I have just finished re-reading Hawthorne’s “The Birthmark”. What an amazing story about the way our thinking and our aspirations can lead us so far away from the obvious things in life. This is a story about the dangers of ambition, the dangers of believing in your own powers. The one person who seems to have hold of some kind of truth in this story is the much maligned. physical man, Aminadab. I think we get to see him chiefly through the eyes of the highly prejudiced Aylmer how considers him like the dirt beneath his feet. But it is out of Amindab’s mouth that there comes the one sentence that is most filled with a kind of wisdom: “If she were my wife I’d never part with that birthmark”. He is the only one who seems to know that we need to treasure the only reality we have which is here and now. Aylmer spends all his energy trying to change the present in order to achieve an imagined future ideal. And in so doing he sacrifices that which could be the greatest gift in his life- his wife. I think the concluding sentence says so much: “The momentary circumstance was too strong fro him; he failed to look beyond the shadowy scope of time, and, living once for all in eternity, to find the perfect future in the present”. — The perfect future in the present… that is what we all miss, most of the time… we are always looking to the future, wishing our present circumstances were somehow different… there is a great moral lesson in this story. But it is presented very much as something that is embodied in human experience. We can look on at Aylmer and think what a fool he is… we can also think what a fool Georgiana is for going along with him, but this story can also touch our own lives (as all great stories can and do): to what extent are these events a mirror for me? Even if the events are set some 150 years ago….

Outside a cool Southerly breeze has blown the heat of yesterday away. This morning I went down with my dog Molly to a wonderful creek filled with clear water.
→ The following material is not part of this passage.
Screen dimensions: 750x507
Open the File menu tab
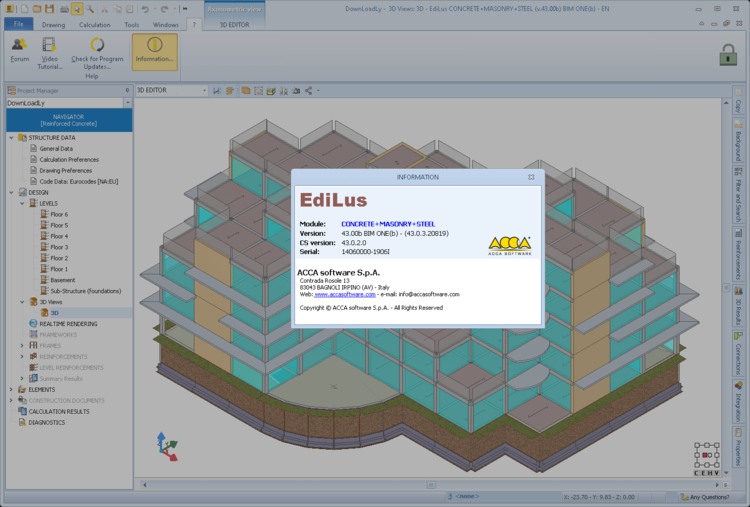[x=18, y=24]

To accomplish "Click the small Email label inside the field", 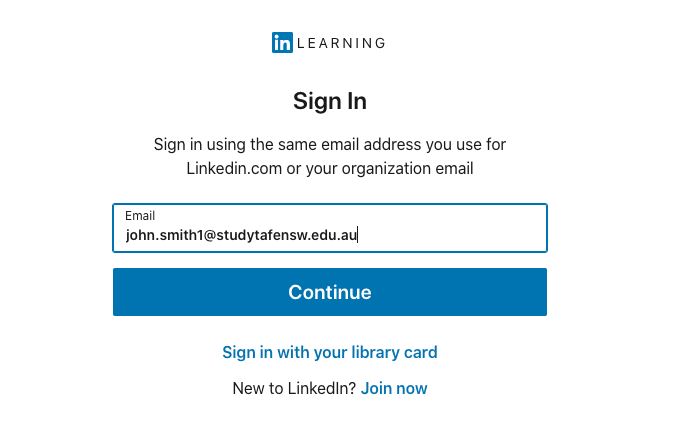I will point(140,216).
She swam, basked in the coolness while a sat and drank in the silence away from the freeway high up on the ridge. This was a moment of blessing with a cool overcast sky, my happy dog, clear water tinkling down the water fall, all enclosed by this perfectly round basin of sandstone rock… we then stumbled and tumbled our way back up the ridge, across the freeway and into the car to begin the day’s activities….
Cheers for now
Michael

Starting out

So this is where I plan to keep a regular running commentary on my responses to the reading I am doing in the three units I am teaching this semester: Introduction to Literature (ENGL103); Nineteenth Century Literature (ENGL200) and The Age of Shakespeare (ENGL210). I intend to structure the journal so that all my First Year “Friends” will only be able to read the entries for ENGL 103, all my second year friends will only be able to read entries for ENGL200 and my third year friends will be stuck with what I have to say about ENGL210. It should work if all that I have heard about LiveJournal is true. So for the time being over and out until work in earnest begins.